(Beginning of Supplied data)

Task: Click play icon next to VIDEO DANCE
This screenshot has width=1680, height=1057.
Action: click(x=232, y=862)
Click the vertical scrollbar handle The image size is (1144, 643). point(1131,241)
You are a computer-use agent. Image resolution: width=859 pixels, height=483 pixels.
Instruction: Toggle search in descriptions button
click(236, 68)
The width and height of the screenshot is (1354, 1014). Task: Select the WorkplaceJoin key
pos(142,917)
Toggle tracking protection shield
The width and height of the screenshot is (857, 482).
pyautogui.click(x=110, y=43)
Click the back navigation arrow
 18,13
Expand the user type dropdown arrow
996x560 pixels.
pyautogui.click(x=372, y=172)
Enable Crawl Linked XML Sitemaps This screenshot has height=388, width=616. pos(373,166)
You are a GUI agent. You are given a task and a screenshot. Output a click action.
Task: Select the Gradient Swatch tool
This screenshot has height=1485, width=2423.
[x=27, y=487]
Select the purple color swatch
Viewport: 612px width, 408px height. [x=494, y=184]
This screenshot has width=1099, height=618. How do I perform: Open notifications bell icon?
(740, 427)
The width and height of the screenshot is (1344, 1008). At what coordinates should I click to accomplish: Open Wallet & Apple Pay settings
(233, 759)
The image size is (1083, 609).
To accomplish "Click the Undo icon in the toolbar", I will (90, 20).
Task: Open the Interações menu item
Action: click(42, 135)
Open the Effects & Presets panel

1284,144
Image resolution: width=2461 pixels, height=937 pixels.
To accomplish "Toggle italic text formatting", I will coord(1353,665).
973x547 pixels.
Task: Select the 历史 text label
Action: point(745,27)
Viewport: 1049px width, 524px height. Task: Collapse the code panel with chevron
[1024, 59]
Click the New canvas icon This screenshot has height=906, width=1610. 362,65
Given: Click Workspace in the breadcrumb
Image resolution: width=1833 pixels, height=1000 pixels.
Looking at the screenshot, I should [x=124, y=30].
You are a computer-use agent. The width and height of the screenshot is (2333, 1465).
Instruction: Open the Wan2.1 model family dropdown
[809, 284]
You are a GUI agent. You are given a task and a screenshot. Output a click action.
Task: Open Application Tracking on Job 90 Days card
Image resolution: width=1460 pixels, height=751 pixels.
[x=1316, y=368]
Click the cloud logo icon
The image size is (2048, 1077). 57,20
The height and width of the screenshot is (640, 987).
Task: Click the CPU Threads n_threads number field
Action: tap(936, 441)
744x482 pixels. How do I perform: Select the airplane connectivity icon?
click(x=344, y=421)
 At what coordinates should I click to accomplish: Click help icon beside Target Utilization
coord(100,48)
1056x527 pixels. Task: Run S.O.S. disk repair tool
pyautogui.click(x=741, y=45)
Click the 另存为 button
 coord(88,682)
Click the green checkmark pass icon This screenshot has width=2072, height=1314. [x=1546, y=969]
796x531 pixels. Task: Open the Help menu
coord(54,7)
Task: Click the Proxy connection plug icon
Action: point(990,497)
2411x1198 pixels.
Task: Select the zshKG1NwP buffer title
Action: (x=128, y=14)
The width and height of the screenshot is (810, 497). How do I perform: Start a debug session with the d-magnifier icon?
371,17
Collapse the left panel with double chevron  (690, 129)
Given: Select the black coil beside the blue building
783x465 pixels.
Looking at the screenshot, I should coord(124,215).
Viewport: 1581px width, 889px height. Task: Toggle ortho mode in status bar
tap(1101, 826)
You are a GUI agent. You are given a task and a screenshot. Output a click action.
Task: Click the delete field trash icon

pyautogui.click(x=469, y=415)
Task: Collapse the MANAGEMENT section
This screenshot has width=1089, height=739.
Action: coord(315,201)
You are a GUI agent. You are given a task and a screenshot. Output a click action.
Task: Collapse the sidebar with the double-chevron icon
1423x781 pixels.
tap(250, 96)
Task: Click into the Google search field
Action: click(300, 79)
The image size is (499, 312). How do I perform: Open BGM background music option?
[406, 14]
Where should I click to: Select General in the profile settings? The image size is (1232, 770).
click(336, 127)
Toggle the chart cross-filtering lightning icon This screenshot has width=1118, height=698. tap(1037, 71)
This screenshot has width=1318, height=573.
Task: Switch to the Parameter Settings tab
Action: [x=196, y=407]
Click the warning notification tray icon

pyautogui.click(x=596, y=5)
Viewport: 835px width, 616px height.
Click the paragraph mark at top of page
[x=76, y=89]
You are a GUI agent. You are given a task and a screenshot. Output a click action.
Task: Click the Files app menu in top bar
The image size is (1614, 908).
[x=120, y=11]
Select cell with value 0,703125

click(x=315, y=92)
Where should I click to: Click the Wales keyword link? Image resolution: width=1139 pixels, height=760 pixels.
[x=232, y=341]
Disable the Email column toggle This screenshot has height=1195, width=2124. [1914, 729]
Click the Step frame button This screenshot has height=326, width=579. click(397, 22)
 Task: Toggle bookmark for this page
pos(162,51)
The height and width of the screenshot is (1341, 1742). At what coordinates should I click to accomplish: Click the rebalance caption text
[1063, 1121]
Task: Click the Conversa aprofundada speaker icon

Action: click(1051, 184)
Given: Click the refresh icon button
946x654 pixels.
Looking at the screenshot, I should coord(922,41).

(End of Supplied data)

Each line that contains the string "double" should be copied from the data above.

Collapse the left panel with double chevron  (690, 129)
Task: Collapse the sidebar with the double-chevron icon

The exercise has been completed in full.